Inside Out is not a kid’s film. By all appearances it looks like a kids film, the colourful design; the energetic characterisation; the sheer marketablity, but there are concepts that are play here which kids might not be able to grasp. It’s very cerebral film, no pun intended, that wants to explore change and sadness in an eleven year old’s life. The film asks the question ‘why be sad’ and it does an admirable job of answering it, but there are some very subtle emotions that I’m not sure all children will pick up on. But maybe I’m underestimating eleven year old’s.
Disney-Pixar’s latest film follows Riley Anderson, an eleven year old girl who is forced to leave her home in Minnesota and relocate to San Francisco when her father acquires a new job. This transition is explored through quintet of emotions in Riley’s head which control her feelings with the control panel. As riley experiences new things, she gains memories. Some of these are core memories which power her personality, such as her love of hockey or being silly. The emotions, Joy, Sadness, Disgust, Fear and Anger, do not understand Sadness role in the group and routinely ostracise her with the intent of keeping Riley as happy as possible.
On the first day in the new school, Riley cries in class. Internally this is because Sadness keeps touching memories, making Riley view them negatively. This experience produces a sad core memory for the first time ever, but Joy is determined not to allow it to reach it’s destination. Sadness, of course, wants her contribution to be included. A struggle ensues and both Joy and Sadness, along with the core memories are sucked through into the memory bank. As the two emotions journey back to the main brain centre, Riley becomes increasingly despondent without the core memories to power her personality.
By the end of the film, Joy has learned that Sadness has her place, just like the rest of them. She is able to emphasise with Riley’s imaginary friend, which gets him to point out the directions faster that Joy’s insistence to simply think happy thoughts. She is also correct about abstract thought being a dangerous short cut, but works out the solution. Sadness also rightfully advises Joy that scaring Riley will wake her faster than excitement. But it isn’t until Joy falls into the memory dump that she understands that every memory is good and bad.
The lesson is that sadness has its place in any well balanced emotional state. But there are implications which may not be caught by all audiences. For instance, Riley becomes distant after she cries at school because the sad core memory did not reach the hub in headquarters. The suggestion there is that Riley’s emotional state crumbles because she did not deal with her sadness. By trying to avoid it and think happy thoughts or pretend to smile, Riley ignores the sadness inside. It isn’t until the end when Joy allows Sadness to operate the control panel that Riley confronts her feelings about the move. Her sadness brings her family together and creates a new core memory, one that is a mixture of joy and sadness. Maybe it could be called bitter-sweet.
Our emotions are much more psychologically complex than the film makes them out to be but the film does touch on some heavy issues by showing Riley becoming borderline depressed and being forced to accept her sad feelings in order to move on and adjust. And it is an important lesson to many children, who at eleven are certainly starting to experience more change and responsibility in their lives. But I’m not sure the film does a good job of really indicating how necessary all the emotions are. People want to be happy, but, even though certain situations call for other emotions, no one really wants to be sad, afraid, disgusted or angry.

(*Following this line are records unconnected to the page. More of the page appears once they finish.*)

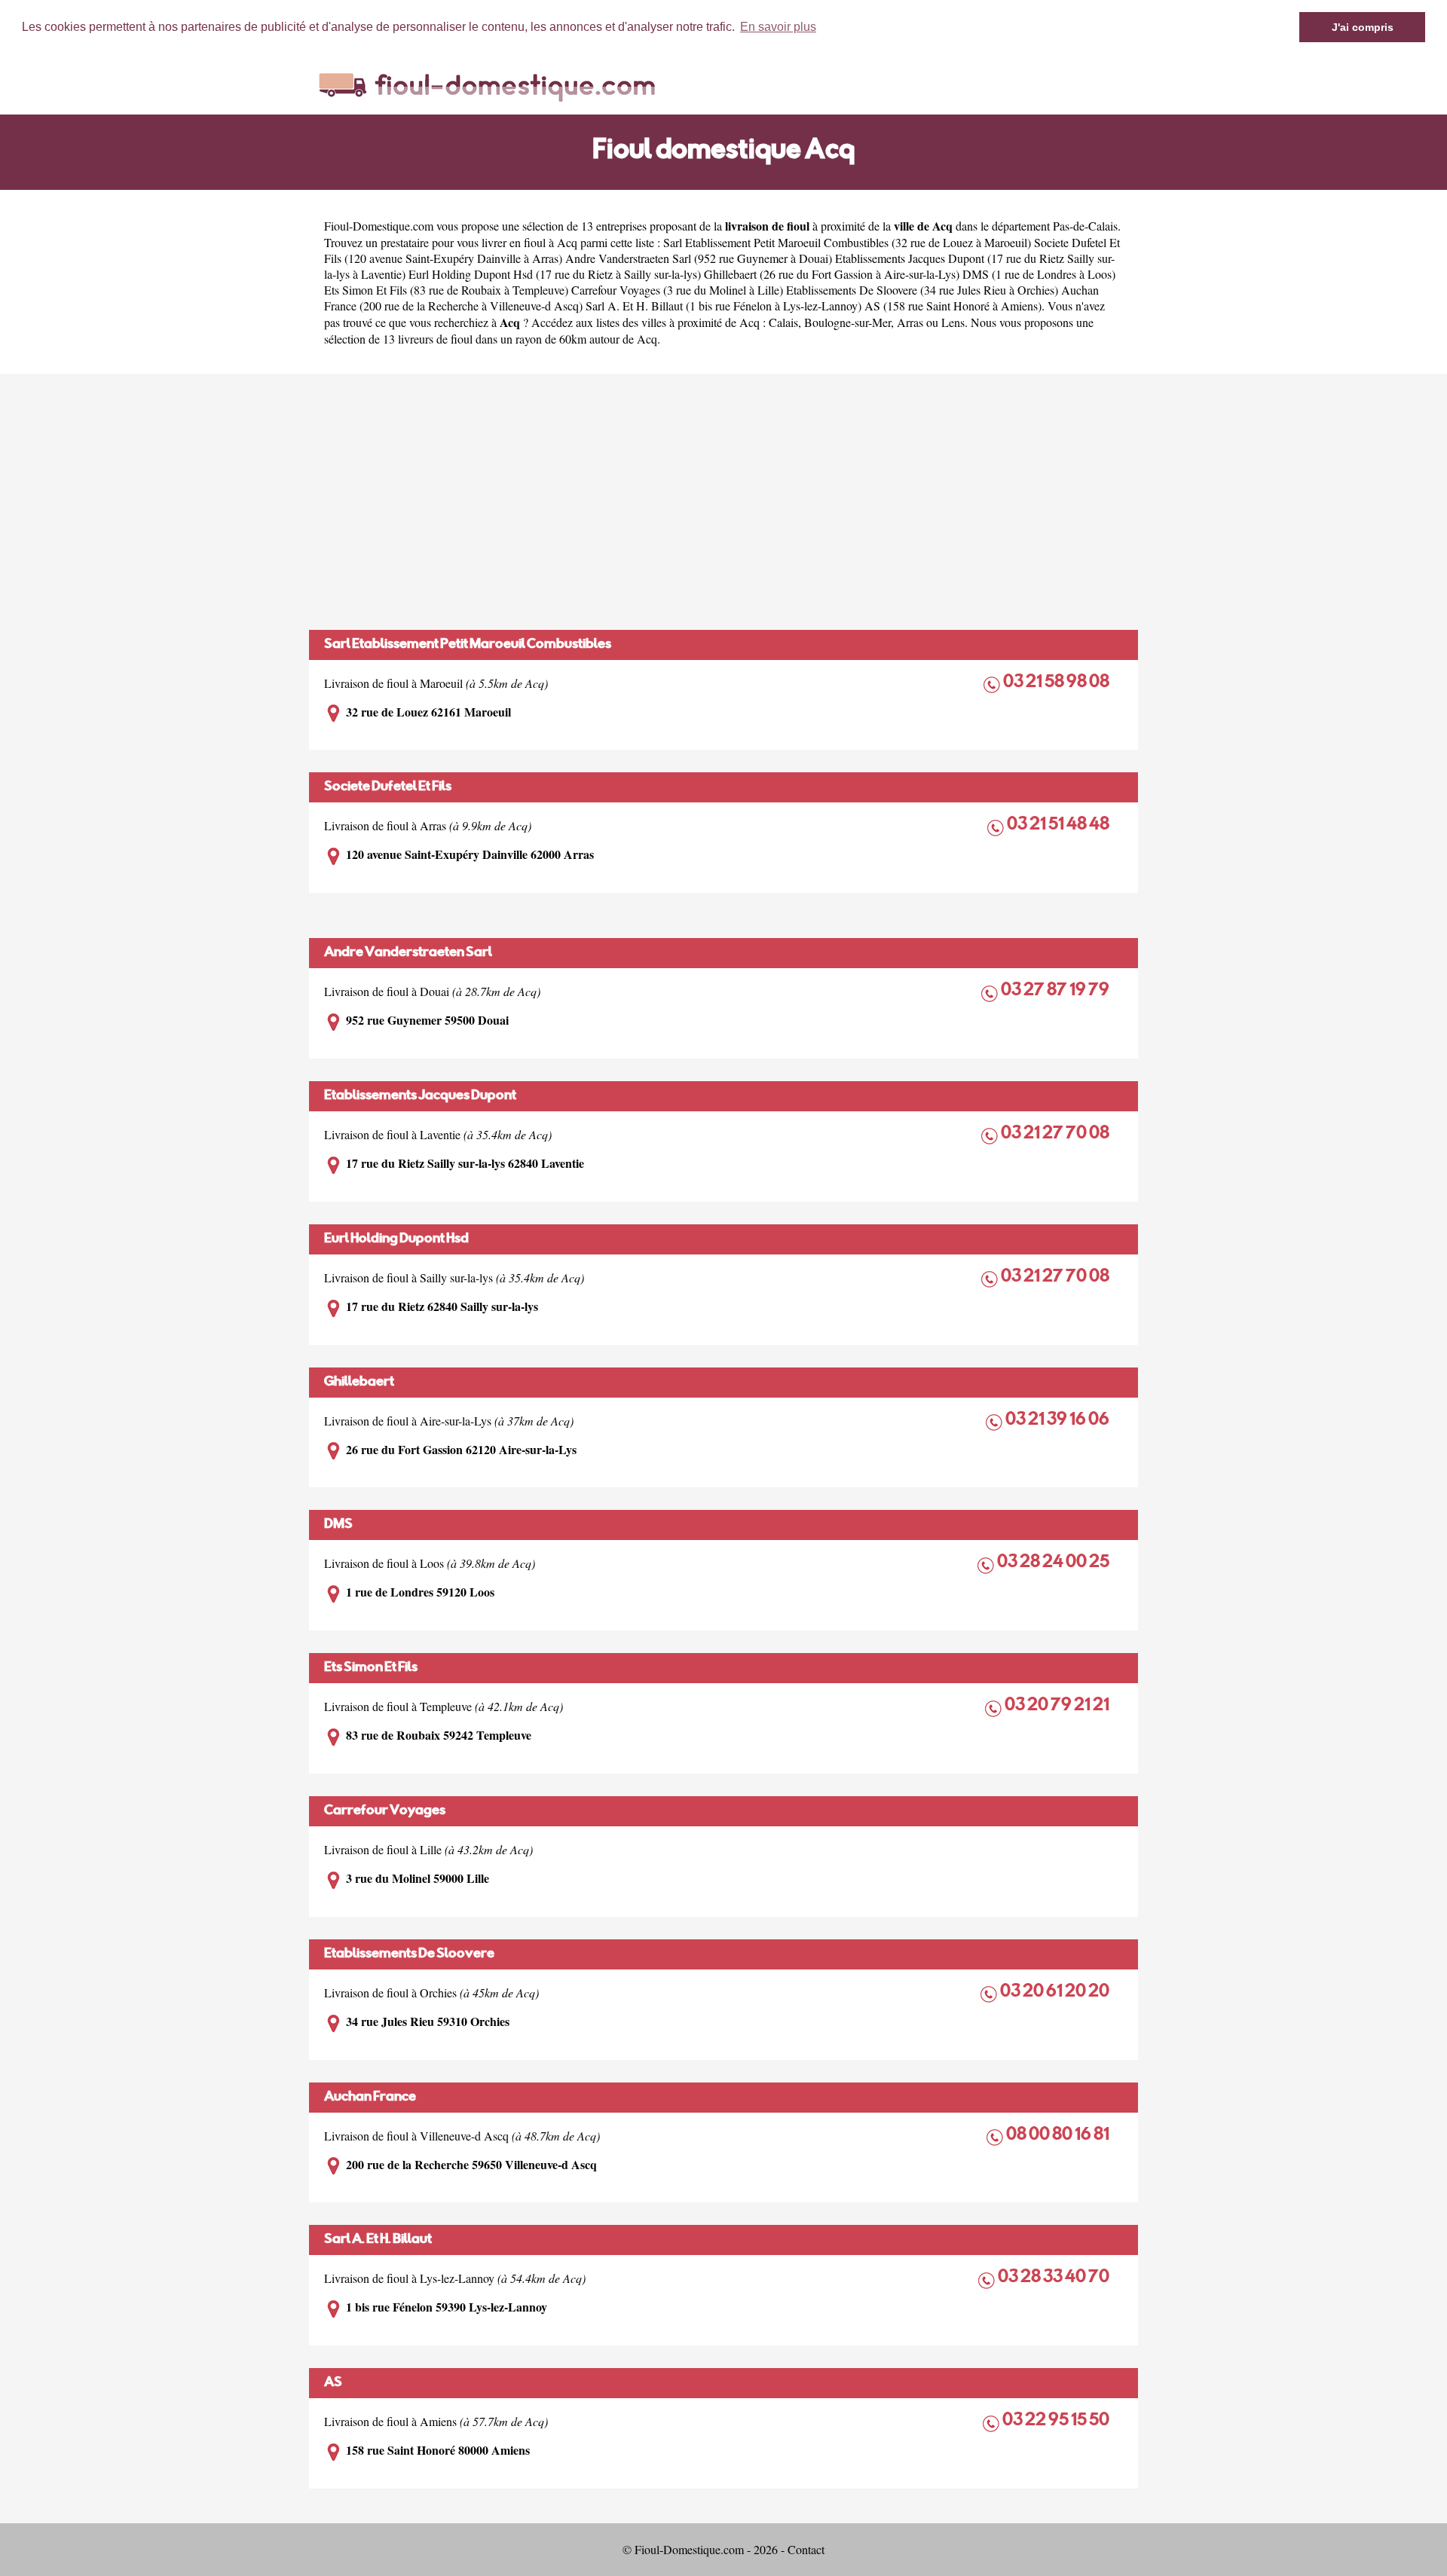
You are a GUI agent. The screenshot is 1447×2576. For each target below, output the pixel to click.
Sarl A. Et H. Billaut (378, 2240)
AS (333, 2383)
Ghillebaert (359, 1383)
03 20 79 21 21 (1058, 1706)
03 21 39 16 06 (1058, 1421)
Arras (910, 322)
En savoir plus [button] (778, 26)
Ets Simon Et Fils (371, 1668)
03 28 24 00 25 (1054, 1563)
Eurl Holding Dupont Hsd (396, 1239)
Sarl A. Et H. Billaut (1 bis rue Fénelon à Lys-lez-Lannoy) (723, 305)
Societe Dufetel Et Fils (387, 787)
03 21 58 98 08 (1057, 683)
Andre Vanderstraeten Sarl (408, 953)
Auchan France (370, 2098)
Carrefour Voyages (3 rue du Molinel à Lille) (677, 290)
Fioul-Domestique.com (378, 226)
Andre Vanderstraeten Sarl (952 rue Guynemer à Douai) (698, 258)
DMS (338, 1525)
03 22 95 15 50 (1057, 2421)
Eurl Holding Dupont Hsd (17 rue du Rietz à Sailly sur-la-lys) (554, 274)
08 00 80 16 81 (1059, 2136)
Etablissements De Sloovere (409, 1954)
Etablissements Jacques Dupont (420, 1096)
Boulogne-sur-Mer (847, 322)
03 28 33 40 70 (1055, 2278)
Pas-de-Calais (1085, 226)
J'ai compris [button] (1362, 27)
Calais (783, 322)
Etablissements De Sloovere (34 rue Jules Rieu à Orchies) (922, 290)
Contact (806, 2549)
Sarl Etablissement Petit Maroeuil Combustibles (467, 645)
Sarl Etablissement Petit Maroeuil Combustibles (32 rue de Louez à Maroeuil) (847, 242)
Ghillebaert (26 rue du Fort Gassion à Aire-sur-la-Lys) (831, 274)
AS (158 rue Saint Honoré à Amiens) (953, 305)
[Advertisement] (723, 501)
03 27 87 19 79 (1056, 991)
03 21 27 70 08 (1056, 1134)
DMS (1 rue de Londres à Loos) (1038, 274)
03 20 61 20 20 (1056, 1992)
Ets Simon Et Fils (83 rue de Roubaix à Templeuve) (446, 290)
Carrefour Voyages (384, 1811)
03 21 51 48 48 (1059, 825)
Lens (953, 322)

What is interesting are the little forays into the mind space of other characters. For Riley, Joy is her dominant emotion. Her mother on the other hand has Sadness at the helm of her control panel. Anger rules in the Dad’s head space. Is that something that changes as they get older? That’s a really unnerving idea if we all start out with Joy managing our minds but other emotions take control as we get older. As if happiness isn’t a priority for adults. On the other hand, it might just indicate that everyone has different emotional formations. It’s still rather unfair to think that one person might be managed by Sadness their entire life but it is a rather intriguing concept. If Pixar did make a sequel to Inside Out I wouldn’t mind exploring how someone with a different emotional leader might think and react.
This isn’t Pixar’s best film. Not by a long shot. It doesn’t have the same emotional nuances as Up or Toy Story and it isn’t as funny. I did laugh through the film but more so for the subtle brain jokes, such as the train falling into the memory dump indicating that Riley lost her train of thought. In another scene, the brain workers keep sending up a memory of a catchy jingle so that it repeatedly plays in Riley’s head. That was a clever nod to the way tunes can get stuck in our heads. There is a lot of more simple humour so I’d expect the kids to laugh more than their parents.
Inside Out is a film that kids will enjoy but there’s a lot of depth here that an eleven year old just might not get. On top of that, this was a really interesting concept and premise but Pixar only scratched the surface. But it is a fun film that kids will enjoy with a very positive message. By embracing her sadness and accepting the change, Riley is able to restore her core memories and her personality islands. It’s good to know that friendships can be rebuilt and old passions can be refound. Except for imaginary friends. They must be sacrificed for the greater good.